Excerpted data —
----
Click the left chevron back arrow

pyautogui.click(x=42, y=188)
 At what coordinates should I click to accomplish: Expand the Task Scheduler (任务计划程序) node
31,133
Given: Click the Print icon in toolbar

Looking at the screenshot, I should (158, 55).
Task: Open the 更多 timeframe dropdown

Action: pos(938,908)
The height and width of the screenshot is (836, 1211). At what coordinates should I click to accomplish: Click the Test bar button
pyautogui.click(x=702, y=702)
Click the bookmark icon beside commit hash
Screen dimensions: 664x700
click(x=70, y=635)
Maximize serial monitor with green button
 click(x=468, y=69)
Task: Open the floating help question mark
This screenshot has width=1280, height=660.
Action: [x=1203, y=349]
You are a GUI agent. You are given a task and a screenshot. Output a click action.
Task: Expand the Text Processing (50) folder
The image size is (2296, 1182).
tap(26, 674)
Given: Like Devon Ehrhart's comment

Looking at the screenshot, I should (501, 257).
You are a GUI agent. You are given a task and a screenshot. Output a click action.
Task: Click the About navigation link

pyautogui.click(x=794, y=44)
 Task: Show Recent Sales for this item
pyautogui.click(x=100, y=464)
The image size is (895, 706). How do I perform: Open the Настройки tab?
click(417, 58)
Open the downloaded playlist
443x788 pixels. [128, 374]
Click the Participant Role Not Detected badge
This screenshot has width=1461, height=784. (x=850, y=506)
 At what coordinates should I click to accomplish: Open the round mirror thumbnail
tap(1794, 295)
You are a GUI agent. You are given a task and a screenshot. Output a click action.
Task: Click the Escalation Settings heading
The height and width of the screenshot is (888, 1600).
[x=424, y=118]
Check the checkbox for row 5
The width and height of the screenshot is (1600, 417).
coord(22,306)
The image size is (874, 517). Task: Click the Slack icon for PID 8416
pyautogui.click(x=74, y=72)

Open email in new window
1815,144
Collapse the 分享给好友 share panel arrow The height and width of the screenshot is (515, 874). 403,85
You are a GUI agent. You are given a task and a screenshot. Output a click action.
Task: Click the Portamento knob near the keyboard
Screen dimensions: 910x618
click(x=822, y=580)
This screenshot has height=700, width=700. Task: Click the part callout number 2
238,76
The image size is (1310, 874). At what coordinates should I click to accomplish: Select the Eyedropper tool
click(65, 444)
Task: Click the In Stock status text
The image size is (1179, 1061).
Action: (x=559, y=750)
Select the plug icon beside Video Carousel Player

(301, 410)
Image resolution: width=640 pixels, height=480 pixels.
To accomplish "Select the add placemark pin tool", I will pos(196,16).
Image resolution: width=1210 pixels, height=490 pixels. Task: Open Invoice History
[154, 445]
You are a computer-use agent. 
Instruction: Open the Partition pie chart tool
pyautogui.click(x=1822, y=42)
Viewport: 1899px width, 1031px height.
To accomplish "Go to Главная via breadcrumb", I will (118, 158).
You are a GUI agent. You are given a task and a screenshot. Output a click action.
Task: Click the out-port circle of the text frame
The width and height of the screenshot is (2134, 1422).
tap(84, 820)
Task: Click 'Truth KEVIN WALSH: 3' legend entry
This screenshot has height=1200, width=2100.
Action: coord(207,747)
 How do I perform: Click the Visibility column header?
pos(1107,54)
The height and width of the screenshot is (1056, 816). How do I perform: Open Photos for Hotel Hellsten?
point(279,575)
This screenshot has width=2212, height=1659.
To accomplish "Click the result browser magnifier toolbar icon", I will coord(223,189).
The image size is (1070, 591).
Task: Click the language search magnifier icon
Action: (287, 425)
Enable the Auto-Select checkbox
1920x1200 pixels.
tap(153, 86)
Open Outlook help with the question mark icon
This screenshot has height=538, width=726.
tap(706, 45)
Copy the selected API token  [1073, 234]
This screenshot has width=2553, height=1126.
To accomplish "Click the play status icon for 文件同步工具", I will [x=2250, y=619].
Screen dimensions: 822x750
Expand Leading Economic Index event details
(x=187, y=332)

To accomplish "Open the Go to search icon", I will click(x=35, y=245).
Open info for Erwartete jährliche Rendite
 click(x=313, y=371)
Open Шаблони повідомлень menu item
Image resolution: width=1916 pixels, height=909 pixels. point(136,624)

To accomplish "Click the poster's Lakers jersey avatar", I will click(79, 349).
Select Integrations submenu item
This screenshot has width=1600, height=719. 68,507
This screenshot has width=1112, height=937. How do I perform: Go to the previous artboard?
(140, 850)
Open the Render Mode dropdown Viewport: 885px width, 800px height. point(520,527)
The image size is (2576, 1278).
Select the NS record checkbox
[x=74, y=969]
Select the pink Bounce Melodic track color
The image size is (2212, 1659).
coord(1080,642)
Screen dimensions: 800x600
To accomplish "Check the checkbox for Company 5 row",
----
Task details — Copy out, with no changes, every line between the line holding "Task: Open the floating help question mark" and the line holding "tap(1794, 295)", both of those lines included.

Exercise output —
Task: Open the floating help question mark
This screenshot has width=1280, height=660.
Action: [x=1203, y=349]
You are a GUI agent. You are given a task and a screenshot. Output a click action.
Task: Expand the Text Processing (50) folder
The image size is (2296, 1182).
tap(26, 674)
Given: Like Devon Ehrhart's comment

Looking at the screenshot, I should (501, 257).
You are a GUI agent. You are given a task and a screenshot. Output a click action.
Task: Click the About navigation link

pyautogui.click(x=794, y=44)
 Task: Show Recent Sales for this item
pyautogui.click(x=100, y=464)
The image size is (895, 706). How do I perform: Open the Настройки tab?
click(417, 58)
Open the downloaded playlist
443x788 pixels. [128, 374]
Click the Participant Role Not Detected badge
This screenshot has width=1461, height=784. (x=850, y=506)
 At what coordinates should I click to accomplish: Open the round mirror thumbnail
tap(1794, 295)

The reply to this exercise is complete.